Abstract

The ancestral origin and genomic history of Chinese Hui people remain to be explored due to the paucity of genome-wide data. Some evidence argues that an eastward migration of Central Asians gave rise to modern Hui people, which is referred to as the demic diffusion hypothesis; other evidence favors the cultural diffusion hypothesis, which posits that East Asians adopted Muslim culture to form the modern culturally distinct populations. However, the extent to which the observed genetic structure of the Huis was mediated by the movement of people or the assimilation of Muslim culture also remains highly contentious. Analyses of over 700 K SNPs in 109 western Chinese individuals (49 Sichuan Huis and 60 geographically close Nanchong Hans) together with the available ancient and modern Eurasian sequences allowed us to fully explore the genomic makeup and origin of Hui and neighboring Han populations. The results from PCA, ADMIXTURE, and allele-sharing-based f-statistics revealed a strong genomic affinity between Sichuan Huis and Neolithic-to-modern Northern East Asians, which suggested a massive gene influx from East Asians into the Sichuan Hui people. Three-way admixture models in the qpWave/qpAdm analyses further revealed a small stream of gene influx from western Eurasians into the Sichuan Hui people, which was further directly confirmed via the admixture event from the temporally distinct Western sources to Sichuan Hui people in the qpGraph-based phylogenetic model, suggesting the key role of the cultural diffusion model in the genetic formation of the Sichuan Huis. ALDER-based admixture date estimation showed that this observed western Eurasian admixture signal was introduced into the Sichuan Huis during the historic periods, which was concordant with the extensive western–eastern communication along the Silk Road and historically documented Huis' migration history. In summary, although significant cultural differentiation exists between Hui people and their neighbors, our genomic analysis showed their strong genetic affinity with modern and ancient Northern East Asians. Our results support the hypothesis that the Sichuan Huis arose from a mixture of minor western Eurasian ancestry and predominant East Asian ancestry.

Highlights

  • And historically supported transcontinental exchange in North China and Northwest China during the past 5,000 years played an important role in the formation of the modern genetic, linguistic, and cultural diversity in East Asian people (Dong et al, 2020)

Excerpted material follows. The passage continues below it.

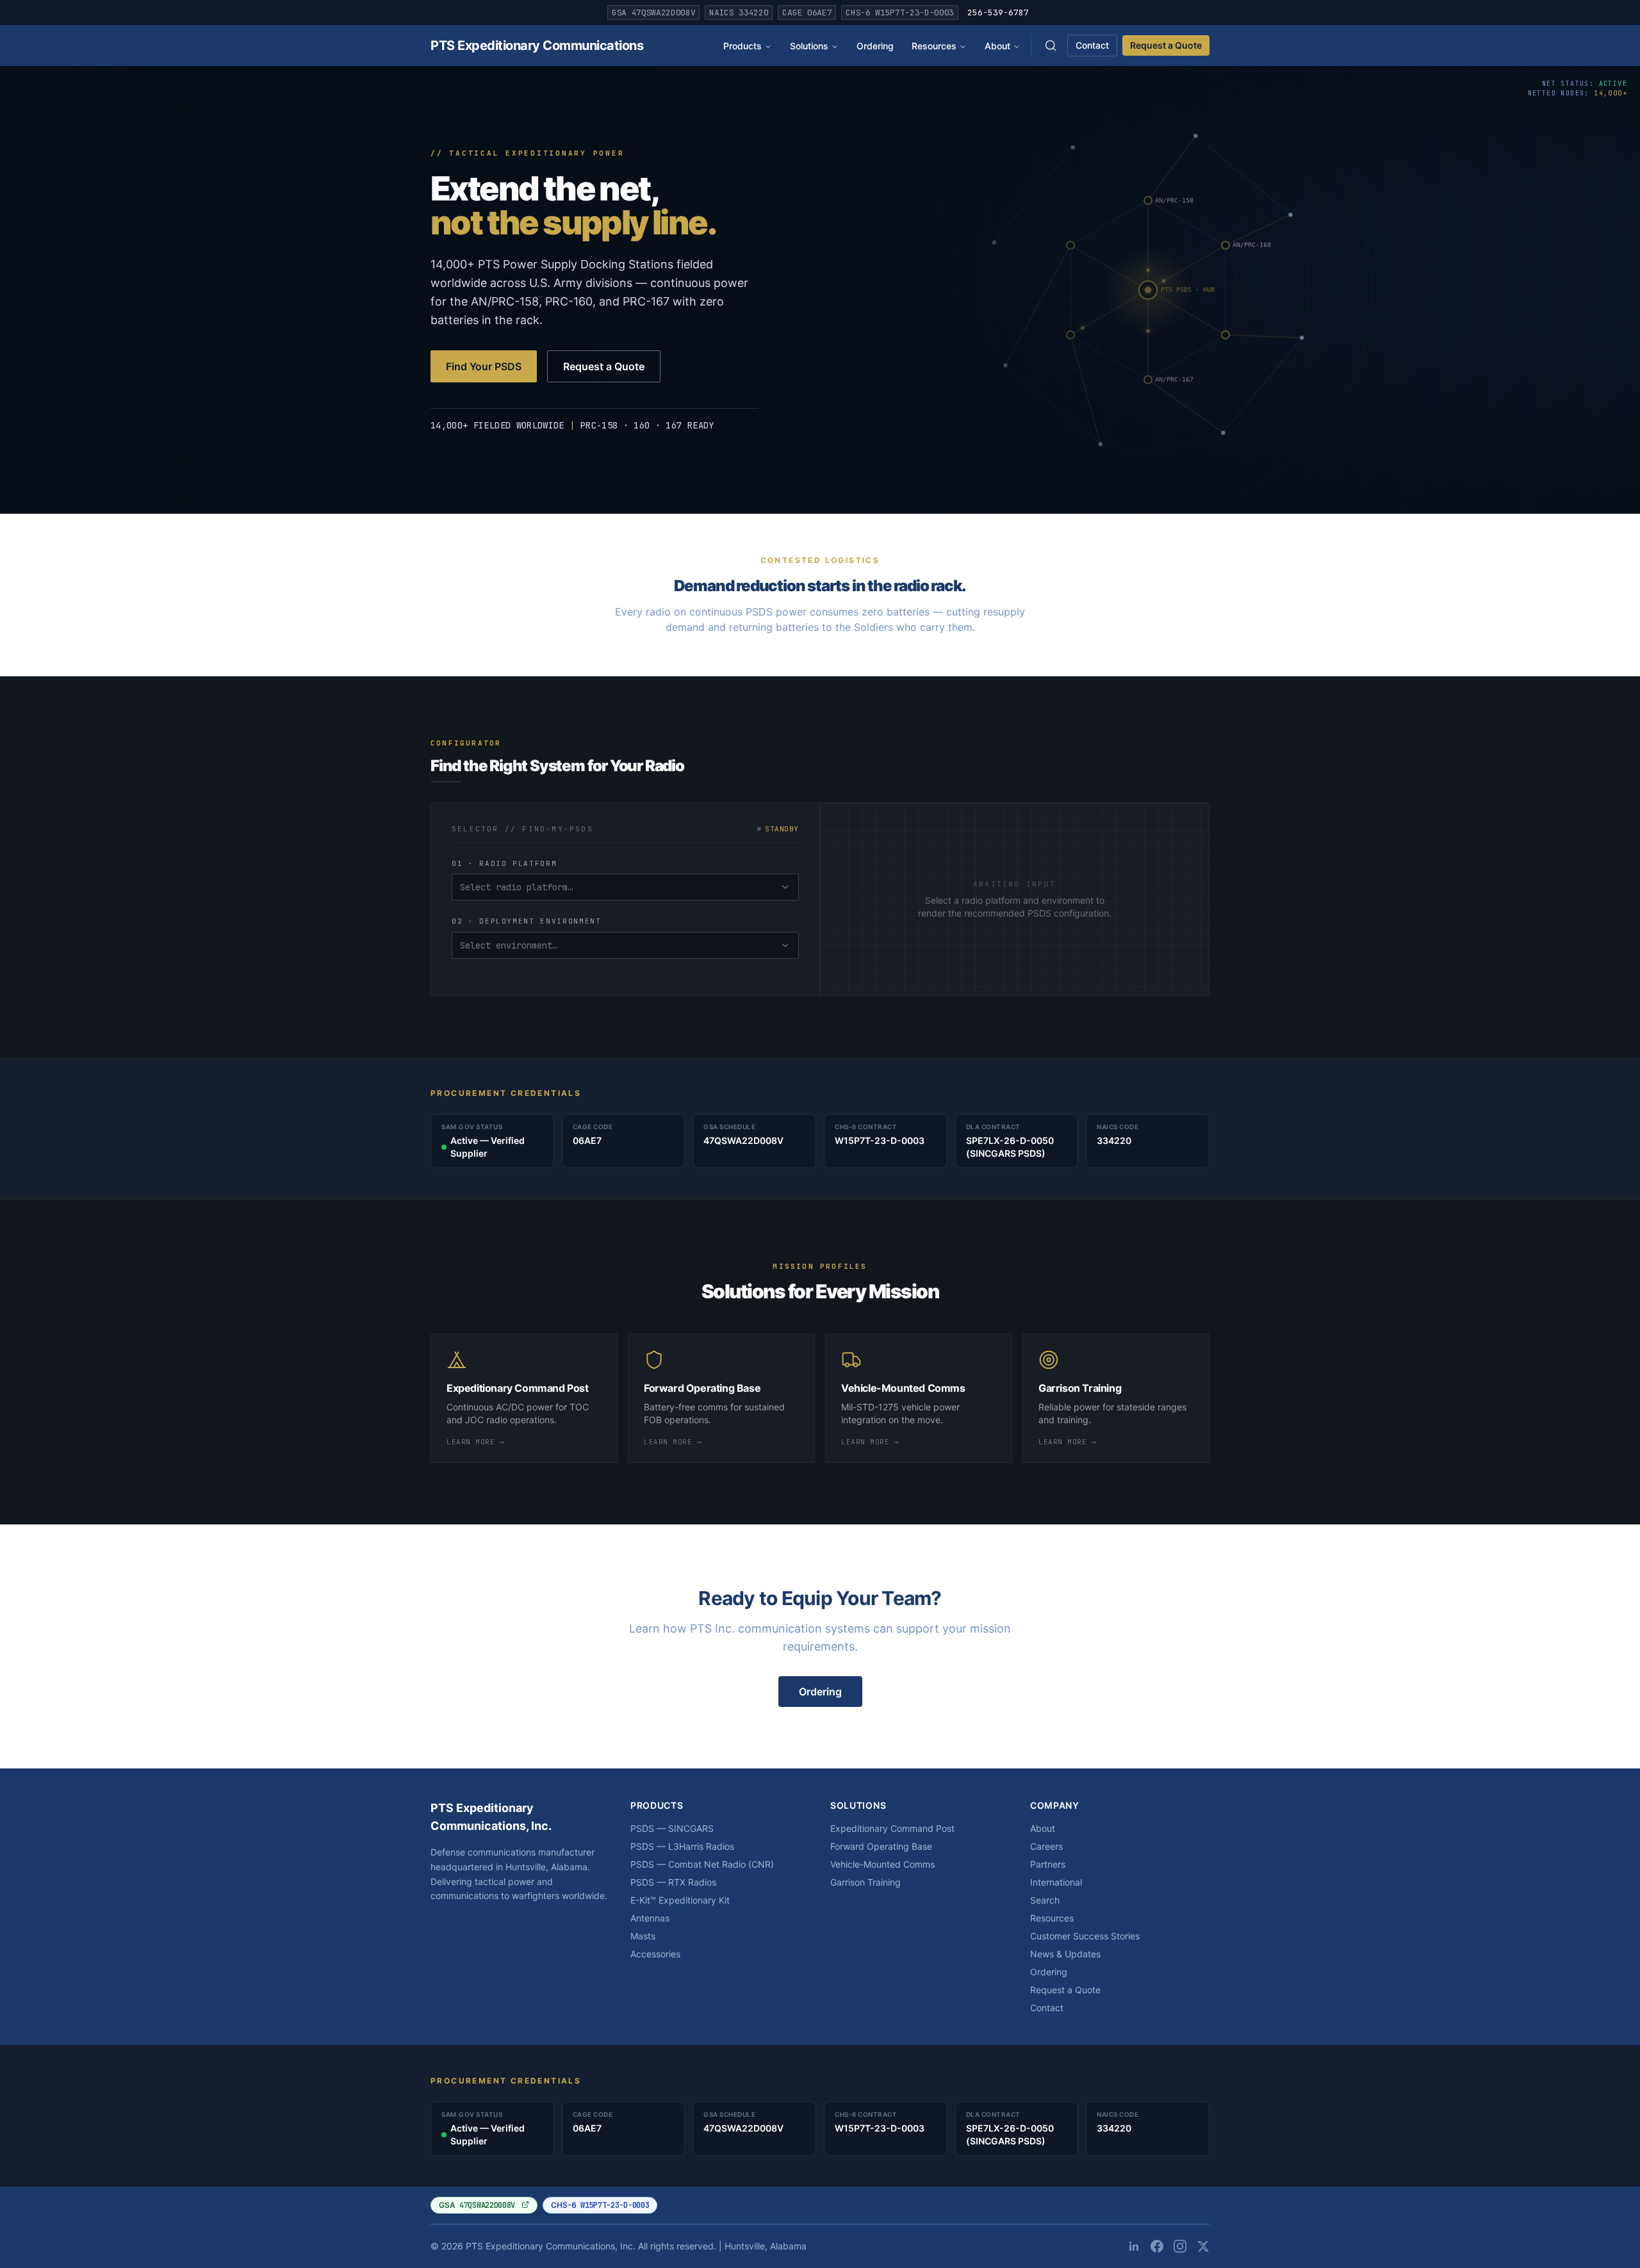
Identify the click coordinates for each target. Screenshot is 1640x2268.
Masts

  • Boshu Huis were clustered with northern Han Chinese and other Northern East Asian minorities, and Nanchong Hans were loosely clustered and formed a cline that partially overlapped with previously published Han clines

  • In the Southern East Asian-based principal component analysis (PCA), we observed clear population substructures that were consistent with the language categories, such as the HmongMien and Sino-Tibetan genetic lines being separated from others (Supplementary Figure 3)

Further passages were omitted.